Abstract: To determine whether oxygen metabolites can cause ductus relaxation, we used rings of fetal ductus obtained from 36 near-term lambs and measured the effects of the oxygen metabolites generated by the combination of hypoxanthine and xanthine oxidase. The oxygen metabolites produced by hypoxanthine plus xanthine oxidase caused relaxation of the ductus that was inhibited by catalase (hydrogen peroxide scavenger) but not by superoxide dismutase (superoxide anion scavenger). In addition, hypoxanthine plus xanthine oxidase produced a 14-fold increase in prostaglandin (PG) E2 production with only twofold increase in 6-keto-PGF1 alpha (the stable metabolite of PGI2). PGE2 is the most potent relaxant of the ductus arteriosus. The presence of either catalase or indomethacin blocked both the increase in prostaglandin production and the relaxation. We conclude that reactive oxygen metabolites relax the ductus arteriosus and oppose the normal constriction that occurs after birth. However, the vasoactive effects of reactive oxygen metabolites in the ductus appear to be mediated exclusively through the generation of PGE2.
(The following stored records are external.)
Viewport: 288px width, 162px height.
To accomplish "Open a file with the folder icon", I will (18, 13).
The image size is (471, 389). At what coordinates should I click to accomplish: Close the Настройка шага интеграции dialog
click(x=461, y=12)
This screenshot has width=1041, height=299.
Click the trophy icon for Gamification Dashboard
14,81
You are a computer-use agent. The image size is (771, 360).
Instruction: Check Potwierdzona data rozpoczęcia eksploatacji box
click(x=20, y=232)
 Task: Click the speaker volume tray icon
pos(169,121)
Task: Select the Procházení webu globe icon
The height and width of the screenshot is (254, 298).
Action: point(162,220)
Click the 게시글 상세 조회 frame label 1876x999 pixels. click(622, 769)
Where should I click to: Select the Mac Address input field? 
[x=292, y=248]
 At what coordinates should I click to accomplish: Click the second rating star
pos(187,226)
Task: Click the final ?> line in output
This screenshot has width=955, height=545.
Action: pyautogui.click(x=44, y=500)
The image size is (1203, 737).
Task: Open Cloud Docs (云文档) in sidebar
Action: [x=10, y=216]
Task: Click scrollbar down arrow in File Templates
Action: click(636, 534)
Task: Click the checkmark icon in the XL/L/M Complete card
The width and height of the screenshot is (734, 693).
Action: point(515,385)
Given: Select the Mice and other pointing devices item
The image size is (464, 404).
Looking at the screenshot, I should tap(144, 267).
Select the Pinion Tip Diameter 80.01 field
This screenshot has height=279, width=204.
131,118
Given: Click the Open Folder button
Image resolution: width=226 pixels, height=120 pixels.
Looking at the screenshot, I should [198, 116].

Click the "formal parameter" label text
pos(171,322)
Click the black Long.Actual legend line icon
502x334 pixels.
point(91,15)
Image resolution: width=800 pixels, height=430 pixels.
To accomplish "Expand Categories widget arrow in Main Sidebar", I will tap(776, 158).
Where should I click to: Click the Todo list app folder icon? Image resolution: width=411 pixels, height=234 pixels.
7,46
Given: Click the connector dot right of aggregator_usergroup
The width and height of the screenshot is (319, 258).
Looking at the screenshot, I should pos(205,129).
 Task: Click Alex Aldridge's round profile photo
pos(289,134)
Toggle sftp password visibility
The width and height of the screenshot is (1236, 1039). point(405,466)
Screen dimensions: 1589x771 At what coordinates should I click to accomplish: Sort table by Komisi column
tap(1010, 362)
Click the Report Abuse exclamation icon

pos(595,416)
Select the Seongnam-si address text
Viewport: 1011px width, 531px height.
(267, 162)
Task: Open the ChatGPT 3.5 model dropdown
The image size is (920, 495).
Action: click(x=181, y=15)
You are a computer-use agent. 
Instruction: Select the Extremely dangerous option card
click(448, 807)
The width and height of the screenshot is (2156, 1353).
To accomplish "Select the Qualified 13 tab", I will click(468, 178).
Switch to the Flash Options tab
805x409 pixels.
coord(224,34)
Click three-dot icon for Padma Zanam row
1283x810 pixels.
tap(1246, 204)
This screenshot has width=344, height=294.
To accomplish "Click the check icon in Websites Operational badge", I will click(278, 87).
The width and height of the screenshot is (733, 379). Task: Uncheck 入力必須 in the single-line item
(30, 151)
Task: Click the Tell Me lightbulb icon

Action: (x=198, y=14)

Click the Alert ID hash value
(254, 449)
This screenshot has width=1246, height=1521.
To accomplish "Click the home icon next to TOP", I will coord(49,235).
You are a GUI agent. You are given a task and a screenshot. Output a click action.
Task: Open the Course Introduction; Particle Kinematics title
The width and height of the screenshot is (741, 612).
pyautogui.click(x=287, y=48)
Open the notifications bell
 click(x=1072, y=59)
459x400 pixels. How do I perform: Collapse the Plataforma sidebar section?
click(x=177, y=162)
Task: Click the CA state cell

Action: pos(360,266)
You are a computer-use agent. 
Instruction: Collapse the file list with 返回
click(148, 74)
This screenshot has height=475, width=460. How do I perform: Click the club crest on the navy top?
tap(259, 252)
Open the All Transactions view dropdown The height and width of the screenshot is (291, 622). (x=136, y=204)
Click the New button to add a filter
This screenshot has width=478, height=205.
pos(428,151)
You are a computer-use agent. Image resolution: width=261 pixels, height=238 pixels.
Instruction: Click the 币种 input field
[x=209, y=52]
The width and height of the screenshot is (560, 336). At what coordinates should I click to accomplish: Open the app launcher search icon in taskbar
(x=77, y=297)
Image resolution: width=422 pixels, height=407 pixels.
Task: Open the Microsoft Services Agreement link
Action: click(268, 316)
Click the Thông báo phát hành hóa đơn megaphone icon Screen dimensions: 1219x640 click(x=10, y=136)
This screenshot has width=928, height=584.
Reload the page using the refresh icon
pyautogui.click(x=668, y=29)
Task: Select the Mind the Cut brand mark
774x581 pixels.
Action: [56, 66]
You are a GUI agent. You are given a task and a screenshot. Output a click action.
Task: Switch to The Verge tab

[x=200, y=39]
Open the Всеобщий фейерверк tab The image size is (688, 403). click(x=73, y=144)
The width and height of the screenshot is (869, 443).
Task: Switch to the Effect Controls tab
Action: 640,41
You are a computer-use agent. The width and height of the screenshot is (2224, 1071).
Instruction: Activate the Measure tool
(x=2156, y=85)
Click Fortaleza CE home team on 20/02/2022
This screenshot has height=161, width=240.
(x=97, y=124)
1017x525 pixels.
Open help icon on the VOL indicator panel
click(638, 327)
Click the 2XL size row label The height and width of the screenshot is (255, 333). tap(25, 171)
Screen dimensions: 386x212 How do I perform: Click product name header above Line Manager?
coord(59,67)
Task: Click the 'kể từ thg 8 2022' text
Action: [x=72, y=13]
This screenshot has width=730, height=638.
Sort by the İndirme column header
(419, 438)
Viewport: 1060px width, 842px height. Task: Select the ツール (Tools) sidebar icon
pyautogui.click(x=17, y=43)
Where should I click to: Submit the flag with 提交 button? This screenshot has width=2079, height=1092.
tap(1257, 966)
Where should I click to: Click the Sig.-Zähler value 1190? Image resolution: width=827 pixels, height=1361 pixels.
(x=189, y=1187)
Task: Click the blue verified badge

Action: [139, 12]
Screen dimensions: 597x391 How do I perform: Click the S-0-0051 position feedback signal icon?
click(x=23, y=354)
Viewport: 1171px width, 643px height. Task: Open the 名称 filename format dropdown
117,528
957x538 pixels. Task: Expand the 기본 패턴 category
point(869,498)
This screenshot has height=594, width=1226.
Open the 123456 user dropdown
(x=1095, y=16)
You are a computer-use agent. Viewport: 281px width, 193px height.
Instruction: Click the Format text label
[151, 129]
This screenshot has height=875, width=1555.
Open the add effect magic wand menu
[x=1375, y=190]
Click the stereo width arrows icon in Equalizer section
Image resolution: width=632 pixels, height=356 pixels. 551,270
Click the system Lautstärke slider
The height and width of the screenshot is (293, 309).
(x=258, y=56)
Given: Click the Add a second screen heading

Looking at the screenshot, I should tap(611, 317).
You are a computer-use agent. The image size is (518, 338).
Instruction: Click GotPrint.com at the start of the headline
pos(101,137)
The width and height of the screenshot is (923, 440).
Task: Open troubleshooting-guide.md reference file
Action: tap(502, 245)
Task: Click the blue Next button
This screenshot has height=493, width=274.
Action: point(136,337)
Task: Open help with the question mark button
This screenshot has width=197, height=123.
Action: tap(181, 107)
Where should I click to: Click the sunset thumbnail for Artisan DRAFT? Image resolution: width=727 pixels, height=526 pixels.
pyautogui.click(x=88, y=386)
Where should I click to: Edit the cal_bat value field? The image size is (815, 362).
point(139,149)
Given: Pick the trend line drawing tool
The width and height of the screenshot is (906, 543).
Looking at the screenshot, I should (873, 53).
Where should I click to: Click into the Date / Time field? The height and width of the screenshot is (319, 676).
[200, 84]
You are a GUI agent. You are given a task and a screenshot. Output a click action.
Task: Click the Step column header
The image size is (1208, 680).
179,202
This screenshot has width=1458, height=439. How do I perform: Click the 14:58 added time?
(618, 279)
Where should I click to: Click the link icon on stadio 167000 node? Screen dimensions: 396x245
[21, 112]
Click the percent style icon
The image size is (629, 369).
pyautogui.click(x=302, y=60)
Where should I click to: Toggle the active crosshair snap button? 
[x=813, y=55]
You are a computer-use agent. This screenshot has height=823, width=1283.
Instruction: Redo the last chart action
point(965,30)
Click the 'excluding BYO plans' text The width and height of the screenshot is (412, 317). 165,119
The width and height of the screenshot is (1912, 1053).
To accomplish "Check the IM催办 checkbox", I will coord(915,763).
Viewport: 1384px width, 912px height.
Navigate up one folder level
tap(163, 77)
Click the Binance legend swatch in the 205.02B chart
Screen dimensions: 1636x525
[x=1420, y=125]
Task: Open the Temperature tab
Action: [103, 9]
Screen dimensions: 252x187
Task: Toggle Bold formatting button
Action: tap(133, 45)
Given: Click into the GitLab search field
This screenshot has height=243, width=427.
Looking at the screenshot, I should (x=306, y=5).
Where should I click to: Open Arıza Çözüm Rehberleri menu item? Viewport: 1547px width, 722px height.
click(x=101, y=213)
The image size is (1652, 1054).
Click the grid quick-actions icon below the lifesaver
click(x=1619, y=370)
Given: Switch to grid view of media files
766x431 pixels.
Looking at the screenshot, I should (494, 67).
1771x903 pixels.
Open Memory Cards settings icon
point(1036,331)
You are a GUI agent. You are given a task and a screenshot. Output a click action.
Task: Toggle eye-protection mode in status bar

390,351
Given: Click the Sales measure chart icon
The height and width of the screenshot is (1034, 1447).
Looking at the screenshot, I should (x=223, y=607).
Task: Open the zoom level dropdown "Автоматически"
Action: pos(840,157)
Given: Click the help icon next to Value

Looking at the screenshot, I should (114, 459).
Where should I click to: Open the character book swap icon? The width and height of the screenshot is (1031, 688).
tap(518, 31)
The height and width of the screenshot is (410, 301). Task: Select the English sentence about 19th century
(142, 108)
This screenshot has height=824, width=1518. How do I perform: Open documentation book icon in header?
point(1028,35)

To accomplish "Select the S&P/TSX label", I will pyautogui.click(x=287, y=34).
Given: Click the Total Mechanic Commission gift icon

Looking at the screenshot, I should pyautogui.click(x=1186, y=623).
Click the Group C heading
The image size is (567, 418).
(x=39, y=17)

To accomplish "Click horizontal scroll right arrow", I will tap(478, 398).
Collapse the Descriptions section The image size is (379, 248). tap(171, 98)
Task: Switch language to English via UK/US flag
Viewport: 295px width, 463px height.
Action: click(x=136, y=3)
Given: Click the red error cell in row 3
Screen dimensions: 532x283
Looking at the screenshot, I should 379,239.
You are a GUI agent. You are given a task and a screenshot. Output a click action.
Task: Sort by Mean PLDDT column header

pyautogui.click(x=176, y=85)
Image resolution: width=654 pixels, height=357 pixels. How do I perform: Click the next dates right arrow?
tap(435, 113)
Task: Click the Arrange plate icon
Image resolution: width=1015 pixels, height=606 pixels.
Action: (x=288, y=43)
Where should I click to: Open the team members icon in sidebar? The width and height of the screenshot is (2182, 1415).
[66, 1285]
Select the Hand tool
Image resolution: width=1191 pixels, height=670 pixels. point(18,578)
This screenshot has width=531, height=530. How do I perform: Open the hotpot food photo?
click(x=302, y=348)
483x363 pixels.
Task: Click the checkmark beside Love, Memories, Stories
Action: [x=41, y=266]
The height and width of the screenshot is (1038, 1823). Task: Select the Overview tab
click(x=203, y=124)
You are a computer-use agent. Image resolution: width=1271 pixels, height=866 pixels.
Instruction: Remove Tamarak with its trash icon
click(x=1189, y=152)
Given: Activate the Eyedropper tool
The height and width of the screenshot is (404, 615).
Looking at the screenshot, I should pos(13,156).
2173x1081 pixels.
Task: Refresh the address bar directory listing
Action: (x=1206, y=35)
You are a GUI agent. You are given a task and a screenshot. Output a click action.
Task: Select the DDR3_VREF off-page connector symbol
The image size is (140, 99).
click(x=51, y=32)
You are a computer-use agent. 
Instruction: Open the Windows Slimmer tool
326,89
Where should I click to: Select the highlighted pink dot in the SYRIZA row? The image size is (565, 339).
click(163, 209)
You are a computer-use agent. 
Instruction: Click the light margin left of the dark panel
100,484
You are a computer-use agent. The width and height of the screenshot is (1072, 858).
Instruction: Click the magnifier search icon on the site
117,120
Oxygen radicals and antioxidant enzymes alter pulmonary vascular reactivity in the rat lung

Abstract: It has been postulated that changes in the availability of partially reduced O2 species, such as O2 radicals, could serve as a link between PO2 in the alveolus and pulmonary vascular tone (Herz 11: 127-141, 1986). To assess this hypothesis, the hemodynamic effects of acute changes in the balance between the production of O2 radicals and availability of antioxidant enzymes were studied in the isolated perfused rat lung. Intravascular generation of O2 radicals, by administration of xanthine-xanthine oxidase, decreased the pulmonary vascular pressor response to alveolar hypoxia (-55 +/- 5%) and angiotensin II (-58 +/- 10%, P less than 0.01 for each) in isolated perfused rat lungs without increasing the lung wet-to-dry weight ratio. Decreases in pulmonary vascular reactivity were inhibited by pretreatment of the lung with desferrioxamine or a mixture of catalase and superoxide dismutase. Catalase and superoxide dismutase preserved the hypoxic pressor response whether given in liposomes or in dissolved form. Superoxide dismutase administered free in solution, or combined with catalase in liposomes, increased the normoxic pulmonary arterial pressure and enhanced vascular reactivity to angiotensin II and hypoxia. Lungs treated with antioxidant enzymes in liposomes had 50% higher lung catalase levels than control lungs (P less than 0.05). These findings demonstrate that exogenous partially reduced O2 species can decrease pulmonary vascular reactivity and suggest that endogenous radicals, superoxide radical in particular, might be important in modulating pulmonary vascular tone.